Анциферов приосанился, машинально поправил волосы, хотя знал, что его никто не увидит. К зарубежным контактам он по старой памяти относился с повышенным вниманием.
— Анциферов! — проговорил он с чувством собственного достоинства.
— С вами будет говорить премьер-министр Индии Индира Ганди!
Анциферов удивленно заморгал.
Во-первых, как бы ни гордился он занимаемым постом, он все же понимал, что премьер-министр огромной страны — это не его уровень.

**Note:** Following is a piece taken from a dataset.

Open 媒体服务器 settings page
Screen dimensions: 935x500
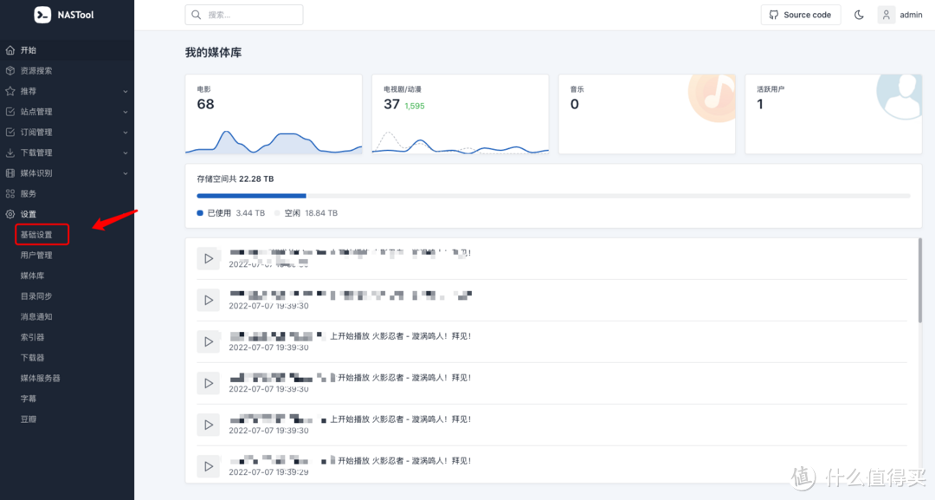[x=41, y=379]
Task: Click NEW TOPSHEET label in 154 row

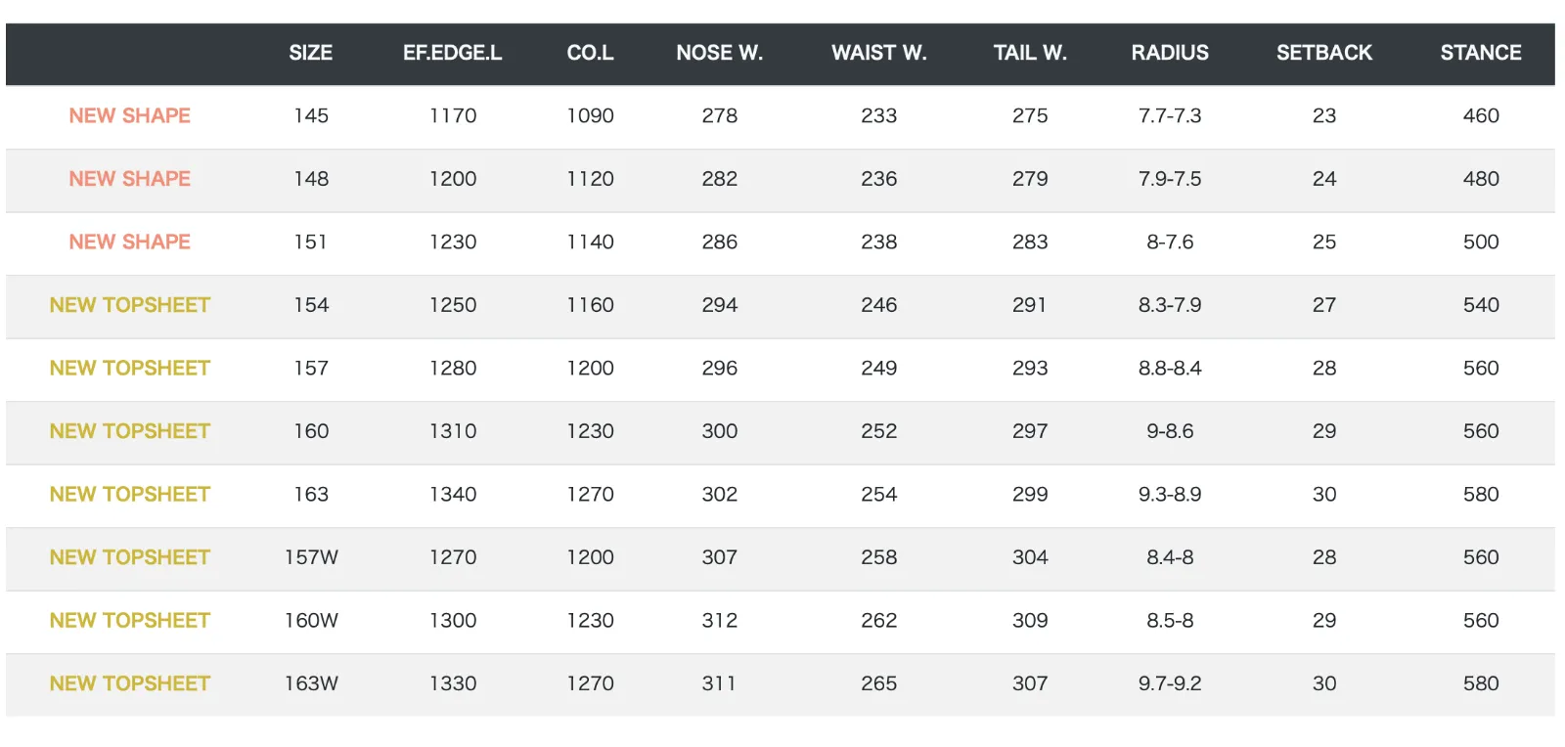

Во-вторых, он владел английским языком в пределах школьного курса, то есть никак, не говоря уже о других иностранных языках, так что беседа с индийским премьером вряд ли получилась бы достаточно плодотворной.
И в-третьих, он вспомнил, что Индира Ганди уже давно не является премьер-министром Индии по причине безвременной кончины.
Все эти мысли промелькнули в голове чиновника в доли секунды, но он не успел ничего сказать или сделать, как в трубке прозвучал хорошо поставленный мужской голос, который объявил, как ведущий классического концерта:
— Ария индийского гостя! Исполняется впервые!
— Индира Ганди умерла… — машинально проговорил Анциферов.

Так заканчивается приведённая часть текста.